Taxes paid by merchants and artisans, as well as hunters, fishers, etc were called unjō or myoga, they seem to be paid more like a rent (or land-usage-fee) than an income-based tax. The practical difference between the two also doesn't seem to be very clear. Both were paid in kind or in currency, probably agreed-upon with the lords. Like the saltpeter tax on the Gokayama villages, these seemed to have been calculated based on the needs and wants of the government, rather than a set percent of what was produced. Also, these and the mines didn't seem to have been restated into koku. Or perhaps they were purposely excluded in documents the domains gave the bakufu as part of an attempt (like submitting outdated documents) in order to try to lower their tax burden, which the bakufu most certainly knew but turned a blind-eye on.
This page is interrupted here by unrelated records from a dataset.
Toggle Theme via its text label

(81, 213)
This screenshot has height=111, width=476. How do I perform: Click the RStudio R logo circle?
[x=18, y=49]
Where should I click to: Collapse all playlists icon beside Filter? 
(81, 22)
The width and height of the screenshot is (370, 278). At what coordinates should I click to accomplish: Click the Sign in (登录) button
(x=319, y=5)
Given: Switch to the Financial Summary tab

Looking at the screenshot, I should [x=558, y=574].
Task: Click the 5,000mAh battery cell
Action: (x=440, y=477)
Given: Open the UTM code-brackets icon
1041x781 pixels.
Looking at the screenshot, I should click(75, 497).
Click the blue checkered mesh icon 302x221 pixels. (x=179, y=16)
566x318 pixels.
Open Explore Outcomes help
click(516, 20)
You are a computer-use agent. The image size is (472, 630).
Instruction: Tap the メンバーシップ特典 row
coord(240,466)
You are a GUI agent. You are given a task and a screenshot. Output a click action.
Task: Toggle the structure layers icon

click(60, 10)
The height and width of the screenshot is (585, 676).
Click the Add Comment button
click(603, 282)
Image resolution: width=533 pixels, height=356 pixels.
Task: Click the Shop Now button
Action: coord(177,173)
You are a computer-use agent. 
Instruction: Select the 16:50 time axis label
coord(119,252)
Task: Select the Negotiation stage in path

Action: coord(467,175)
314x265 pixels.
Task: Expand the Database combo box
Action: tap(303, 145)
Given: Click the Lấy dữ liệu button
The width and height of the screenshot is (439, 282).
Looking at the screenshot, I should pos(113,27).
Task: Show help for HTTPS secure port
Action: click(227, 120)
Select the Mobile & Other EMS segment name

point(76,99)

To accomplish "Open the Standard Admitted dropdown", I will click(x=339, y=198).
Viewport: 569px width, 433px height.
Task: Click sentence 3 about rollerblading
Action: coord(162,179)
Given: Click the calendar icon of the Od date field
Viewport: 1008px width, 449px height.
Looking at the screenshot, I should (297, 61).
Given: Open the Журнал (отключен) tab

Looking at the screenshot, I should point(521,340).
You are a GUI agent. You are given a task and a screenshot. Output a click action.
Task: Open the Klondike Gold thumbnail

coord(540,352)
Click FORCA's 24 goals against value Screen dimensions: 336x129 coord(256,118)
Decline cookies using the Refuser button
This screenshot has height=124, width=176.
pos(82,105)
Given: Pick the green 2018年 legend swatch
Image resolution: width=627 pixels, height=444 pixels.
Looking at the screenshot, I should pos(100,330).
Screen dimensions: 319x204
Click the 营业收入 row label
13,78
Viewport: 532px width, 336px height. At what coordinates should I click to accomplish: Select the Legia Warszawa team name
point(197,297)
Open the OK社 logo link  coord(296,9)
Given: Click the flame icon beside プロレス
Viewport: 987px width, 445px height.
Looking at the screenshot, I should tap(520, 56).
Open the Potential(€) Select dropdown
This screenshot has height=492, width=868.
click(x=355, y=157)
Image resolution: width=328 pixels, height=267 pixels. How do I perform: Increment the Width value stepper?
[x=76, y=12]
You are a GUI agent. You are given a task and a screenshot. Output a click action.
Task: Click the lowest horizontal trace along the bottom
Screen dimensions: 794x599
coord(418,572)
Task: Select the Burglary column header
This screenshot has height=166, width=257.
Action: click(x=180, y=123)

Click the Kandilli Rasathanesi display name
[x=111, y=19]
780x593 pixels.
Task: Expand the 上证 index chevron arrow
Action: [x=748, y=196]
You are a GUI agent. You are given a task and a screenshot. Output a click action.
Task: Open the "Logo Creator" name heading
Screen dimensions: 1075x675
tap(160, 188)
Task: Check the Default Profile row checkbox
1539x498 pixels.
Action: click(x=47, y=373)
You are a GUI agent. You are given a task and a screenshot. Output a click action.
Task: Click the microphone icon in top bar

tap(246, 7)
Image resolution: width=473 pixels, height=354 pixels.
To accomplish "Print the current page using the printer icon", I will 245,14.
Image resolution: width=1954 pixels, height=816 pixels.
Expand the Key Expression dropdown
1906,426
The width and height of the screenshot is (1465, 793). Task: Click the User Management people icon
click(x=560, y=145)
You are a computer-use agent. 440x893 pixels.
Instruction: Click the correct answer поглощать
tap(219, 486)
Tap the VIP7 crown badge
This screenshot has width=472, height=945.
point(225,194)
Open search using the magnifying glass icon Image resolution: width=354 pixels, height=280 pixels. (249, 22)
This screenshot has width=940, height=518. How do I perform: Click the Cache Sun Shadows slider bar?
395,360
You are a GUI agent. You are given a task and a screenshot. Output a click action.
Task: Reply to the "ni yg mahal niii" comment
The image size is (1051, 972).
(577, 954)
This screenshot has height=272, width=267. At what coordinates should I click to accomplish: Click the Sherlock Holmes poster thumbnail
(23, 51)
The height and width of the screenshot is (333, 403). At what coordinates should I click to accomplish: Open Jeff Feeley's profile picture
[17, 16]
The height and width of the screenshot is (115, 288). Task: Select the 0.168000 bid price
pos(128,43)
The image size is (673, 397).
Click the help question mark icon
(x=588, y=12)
One more very important tax that is often overlooked is the tax on time and labour. The general population were often mobilized to work on dykes and irrigation, as porters, or to staff post stations and deliver messages. They were often poorly paid for these, and sometimes not at all. And one didn't have a choice not to get mobilized for these duties, though from the high-Edo onwards people started to pay their way out of these, which presumably the government would use to hire labourers for the task. Likewise, the tax on the samurai were basically more of a levy for labour. This is especially true for the landed samurai (including the domain lords) as their land were guaranteed by the government, but they needed to put in the time and resources to do the government's bidding when called upon. In the Sengoku this was usually in the form of troops during war (a type of levy/conscription). In the Edo era meaning usually living in Edo and help run the government (sankin kōtai), with any incurred expenses again often out of their own pocket. Tokugawa Yoshimune tried to implement a 1% tax by koku for all domains in return for halving the duration the lords were required to stay in Edo, but it caused a huge amount of problems and was quickly abolished.

EDIT: Also note that for most the the Sengoku, most places were using the kandaka system. Under this system a piece of land was expressed by the amount of tax revenue, in currency (or kanbun), one can extract from the land. The later kokudaka system expressed the land in the total rice produced from it, from which the lord was then to take a certain portion.